The collection also gives special attention to pictures made in and of the South, serving as the largest and most significant repository representing the region's important contributions to the history of photography. Since 1996, the High's distinctive "Picturing the South" initiative has commissioned established and emerging photographers to produce work inspired by the area's geographical and cultural landscape.
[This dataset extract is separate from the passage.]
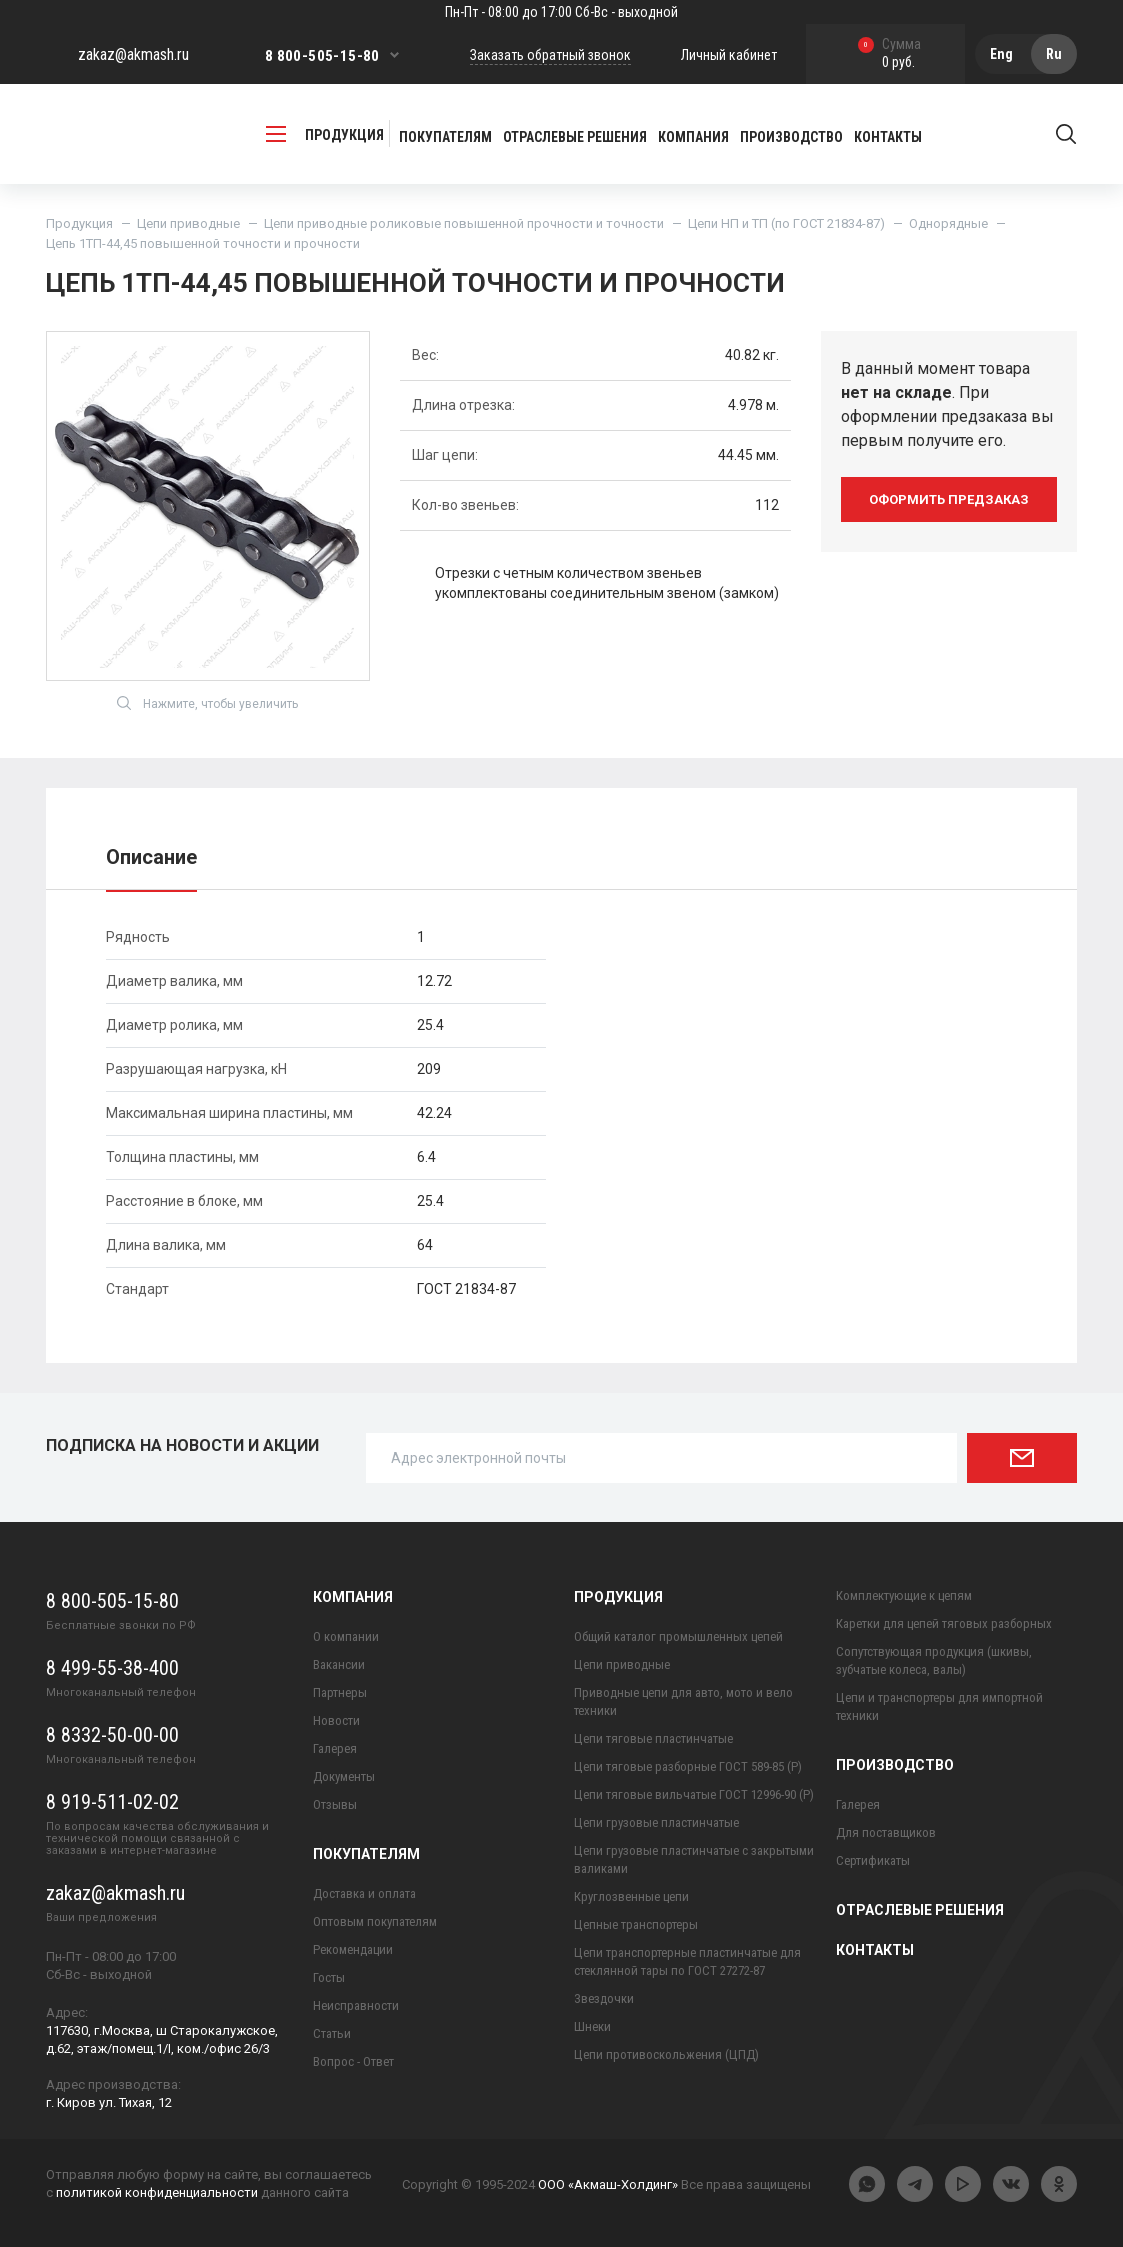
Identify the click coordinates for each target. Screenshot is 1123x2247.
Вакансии (339, 1664)
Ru (1054, 54)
Past participants include Sally Mann, Dawoud Bey, Emmet Gowin, Alex Webb, Alec Soth, Richard Misrach, Kael Alford and Debbie Fleming Caffery, whose commissions have all been added to the High's permanent collection.

Exhibitions

Special exhibitions at the High feature strong global partnerships with other museums such as the Louvre and with the Opera di Santa Maria del Fiore and the Opificio delle pietre dure in Florence. In 2008, the museum inked an US$18 million deal for Louvre Atlanta, a three-year revolving loan of art from the Musée du Louvre in Paris, resulting in the museum's highest attendance ever. Its most popular individual show was 2009's Louvre Atlanta: the Louvre and the Masterpiece.
The museum is also a Smithsonian Institution Affiliate.
exhibit at the High Museum of Art

Selected exhibitions

From 1963, Gudmund Vigtel led the High as director for 28 years, overseeing its transformation from a regional institution housed in a simple brick building into one of the nation's most successful art museums, and shepherding its move to its building designed by Richard Meier. Ned Rifkin served as the museum's director between 1991 and 2000. During the tenure of director Michael E. Shapiro between 2000 and 2014, the museum nearly doubled the number of works in its permanent collection, acquiring important paintings by 19th and 20th century and contemporary artists. The High raised nearly $230 million during that time, increasing its endowment by nearly 30 percent and building an acquisition fund of nearly $20 million. In July 2015, the High Museum of Art announced that it had selected Randall Suffolk to be its new director. Suffolk began his tenure in November 2015.